By Edward Nawotka
Magazine publishers News Corp., Time Inc., Condé Nast, Hearst and Meredith, are forming a consortium and funding a project to create “a reading application, a ‘robust’ publishing platform, a digital storefront for consumers and a new line-up of ‘immersive advertising opportunities,'” says the Financial Times. The project will launch next week, says The Guardian. Though products, such as Zinio—which offers downloadable magazines in their original format—have existed for many years, they were primarily designed for Tablet PC’s, which until recently required an electronic pen to operate. Presumably, the new platform will take full advantage of multi-touch features integrated into Windows 7. Meanwhile, Springer—which publishes Europe’s largest circulation daily, Bild—says it will start charging for some content.
Speaking of e-readers, Barnes & Noble’s Nook reader started landing in the hands of customers today—with mixed results. Bloomberg, in particular, found the device to be slow. Or at least slower than the Kindle, which is what really matters to most people. B&N is already promising a software update.

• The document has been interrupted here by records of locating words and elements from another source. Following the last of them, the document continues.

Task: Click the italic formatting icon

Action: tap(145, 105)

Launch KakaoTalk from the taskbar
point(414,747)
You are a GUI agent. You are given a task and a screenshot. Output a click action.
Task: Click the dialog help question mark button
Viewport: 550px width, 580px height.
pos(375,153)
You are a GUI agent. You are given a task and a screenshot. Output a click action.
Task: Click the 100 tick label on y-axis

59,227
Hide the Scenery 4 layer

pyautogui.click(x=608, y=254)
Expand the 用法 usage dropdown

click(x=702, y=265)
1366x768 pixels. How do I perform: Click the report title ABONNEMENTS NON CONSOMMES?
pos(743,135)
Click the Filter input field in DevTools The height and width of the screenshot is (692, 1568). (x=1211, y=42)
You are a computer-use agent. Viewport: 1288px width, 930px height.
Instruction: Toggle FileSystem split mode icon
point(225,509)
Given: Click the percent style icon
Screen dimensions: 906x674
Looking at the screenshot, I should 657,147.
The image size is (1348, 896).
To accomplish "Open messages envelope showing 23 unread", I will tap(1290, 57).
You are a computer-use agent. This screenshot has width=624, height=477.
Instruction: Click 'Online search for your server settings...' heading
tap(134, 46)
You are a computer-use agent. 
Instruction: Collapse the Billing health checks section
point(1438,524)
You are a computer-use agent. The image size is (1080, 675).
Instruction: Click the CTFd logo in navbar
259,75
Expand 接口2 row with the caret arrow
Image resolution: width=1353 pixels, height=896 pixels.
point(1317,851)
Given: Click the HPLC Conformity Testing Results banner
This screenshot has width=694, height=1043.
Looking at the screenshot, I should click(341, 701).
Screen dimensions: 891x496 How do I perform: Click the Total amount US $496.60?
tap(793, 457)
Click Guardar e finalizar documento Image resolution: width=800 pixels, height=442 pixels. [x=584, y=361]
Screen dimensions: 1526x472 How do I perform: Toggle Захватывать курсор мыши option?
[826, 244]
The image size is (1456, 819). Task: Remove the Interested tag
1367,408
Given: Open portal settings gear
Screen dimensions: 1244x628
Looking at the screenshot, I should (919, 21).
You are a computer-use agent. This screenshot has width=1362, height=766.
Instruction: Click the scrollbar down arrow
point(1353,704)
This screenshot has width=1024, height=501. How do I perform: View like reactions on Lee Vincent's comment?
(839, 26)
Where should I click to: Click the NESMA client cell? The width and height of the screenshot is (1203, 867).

Baker & Taylor Inc. has announced it has acquired Blackwell Book Services North America (BNA) and Blackwell’s Australia-based James Bennett bookseller. Also as part of the deal, Blackwell U.K. will acquire Baker & Taylor’s Lindsay and Croft business in the U.K.
American booksellers are defying territorial copyright and supplying eager readers with imported copies of the UK edition of Stieg Larsson’s The Girl Who Kicked the Hornet’s Nest, the third in his Millennium series, which isn’t due to be published in the United States until next May. Fans of Larsson are paying as much as $45 for the book and happy to do it, reports the New York Times.